Une Vue de l’Est de la Ville au Soir de Qin Guan

si zhou dong cheng wan wang
Le fleuve s’étend d’ici à perte de vue,
Parsemé de voiles où l’on parle à la nue.
Le bois est couronné d’un bleu comme un tableau:
Ce n’est que la montagne au tournant du cours d’eau.

Poème chinois

「泗州东城晚望」
渺渺孤城白水环,舳舻人语夕霏间。
林梢一抹青如画,应是淮流转处山。

秦观

Explication du poème

Ce poème dépeint le paysage des eaux de la Huai au crépuscule, aux abords de la cité de Sizhou. Le poète, se plaçant en observateur lointain, fusionne organiquement les éléments que sont l'eau, la brume, les barques, les hommes, les bois et les montagnes, créant ainsi une scène à la fois paisible, limpide, voilée et subtile. À travers la description des paysages dans la lumière déclinante, il exprime son détachement intérieur et son amour pour la beauté naturelle.

Premier distique : « 渺渺孤城白水环,舳舻人语夕霏间 »
Miǎo miǎo gū chéng bái shuǐ huán, zhú lú rén yǔ xī fēi jiān.
La cité solitaire de Sizhou est encerclée par les vastes eaux blanches ; dans la brume du soir, on perçoit vaguement les conversations des bateliers.

Le distique d'ouverture commence par "miǎo miǎo" (infini et indistinct), évoquant l'immensité où se confondent la cité et les eaux. Le mot "gū" (solitaire) accentue l'isolement de Sizhou. L'auteur s'attache à peindre les barques à l'arrêt et les échanges des bateliers dans la brume vespérale. L'expression "zhú lú rén yǔ" (conversations sur les bateaux) enrichit non seulement la dimension visuelle mais introduit aussi des détails auditifs, évitant que la scène ne paraisse trop silencieuse ou froide, lui ajoutant au contraire une touche de vie et de chaleur humaine.

Second distique : « 林梢一抹青如画,应是淮流转处山。 »
Lín shāo yī mǒ qīng rú huà, yīng shì huái liú zhuǎn chù shān.
À la cime des arbres lointains se dessine une touche de vert pâle, d'une beauté picturale ; ce doivent être les montagnes vertes au coude de la rivière Huai.

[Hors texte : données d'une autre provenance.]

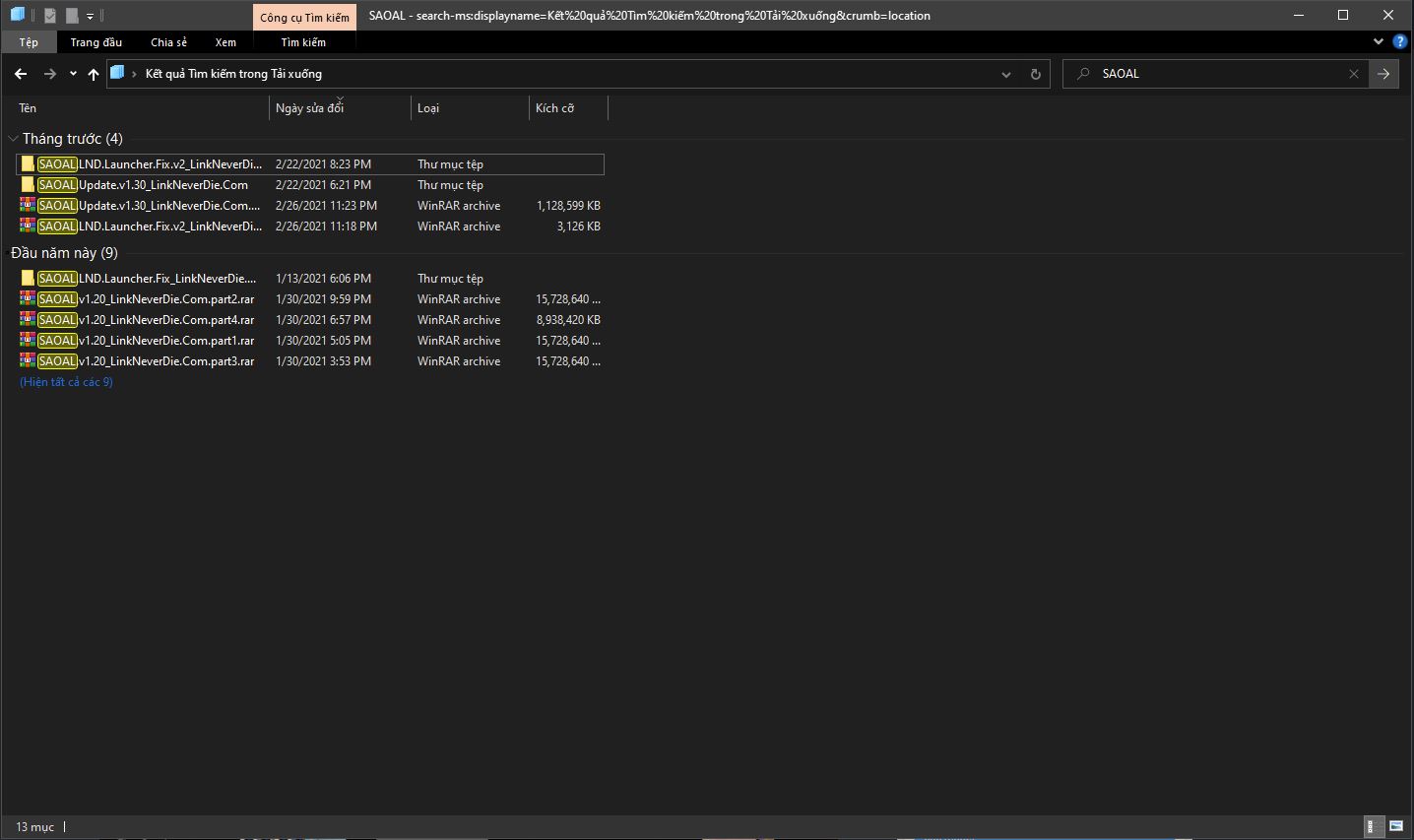The image size is (1414, 840).
Task: Open recent locations dropdown arrow
Action: [73, 74]
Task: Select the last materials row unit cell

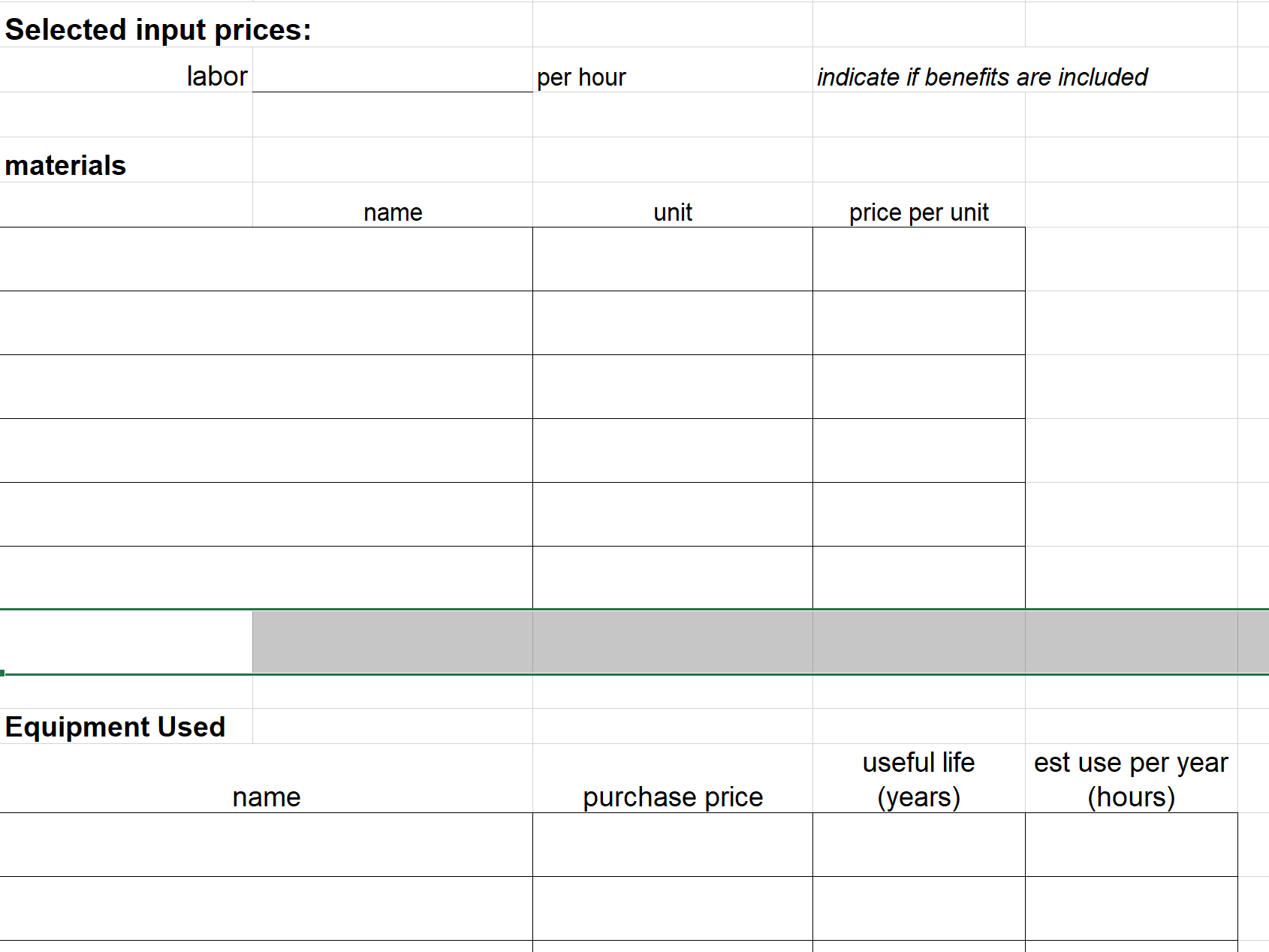Action: coord(673,577)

Le second distique utilise "rú huà" (comme un tableau) pour décrire la beauté des montagnes lointaines. Plutôt que de les peindre directement, il évoque d'abord "une touche de vert à la cime des arbres", laissant le contour des montagnes entre apparition et disparition. Leur présence est déduite plutôt que perçue directement, approche qui stimule l'imagination et donne à la composition plus de profondeur et de poésie. Les mots "yīng shì" (ce doit être) révèlent le ton conjectural du poète, montrant sa contemplation lointaine et ajoutant une note de vivacité et de retenue à la description.

Lecture globale

Le poème ne présente pas d'émotions exacerbées mais déploie, à travers une description minutieuse et une composition rythmée, un paysage nocturne d'harmonie et de sérénité. Les deux premiers vers mettent l'accent sur l'eau et les barques, créant un contraste entre les eaux lointaines, les légères embarcations et les voix indistinctes dans le crépuscule. Les deux derniers vers se tournent vers les montagnes lointaines, reliant l'ombre des arbres au premier plan aux montagnes éloignées, combinant réel et imaginaire avec un usage judicieux des vides. Sans émotion subjective marquée, le poème laisse cependant circuler une pensée tranquille, exprimant l'attitude détachée du poète face à la vie et aux affaires du monde.

Spécificités stylistiques

La structure du poème est clairement articulée : le premier distique décrit l'eau, les barques et les voix humaines, le second les bois, les montagnes et une impression de lointain, construisant une progression entre vision et audition, entre premier plan et arrière-plan, entre mouvement et immobilité. Sur le plan technique, il utilise la description indirecte, combine réel et imaginaire, procède par retenue avant de s'élever, évitant ainsi la platitude et la rigidité. Le langage, frais et élégant, montre un grand soin dans le choix des mots comme "miǎo miǎo" (infini), "yī mǒ" (une touche), "rú huà" (comme un tableau), d'une grande force picturale et empreints d'une esthétique raffinée.

Éclairages

Ce poème nous rappelle que décrire un paysage ne consiste pas à en énumérer les éléments mais à en saisir l'essence avec habileté et à le restituer avec finesse. Par un rendu minutieux et une imagination poétique, des scènes ordinaires peuvent s'élever au rang d'images artistiques d'une profondeur esthétique. Par ailleurs, l'attitude qu'il transmet - appréhender la nature dans le calme et y déposer ses pensées avec détachement - constitue aussi une philosophie de vie digne d'être poursuivie.

Traducteur de poésie

Xu Yuanchong(许渊冲)

À propos du poète

Qin Guan

Qin Guan (秦观), 1049 - 1100 après J.-C., était originaire de Gaoyou, dans la province du Jiangsu. Qin Guan a eu une vie difficile et a écrit des poèmes anciens et lourds, profondément touchants en référence à sa vie. Su Shi appréciait le talent de Qin Guan et le louait comme ayant le même talent que Qu Yuan.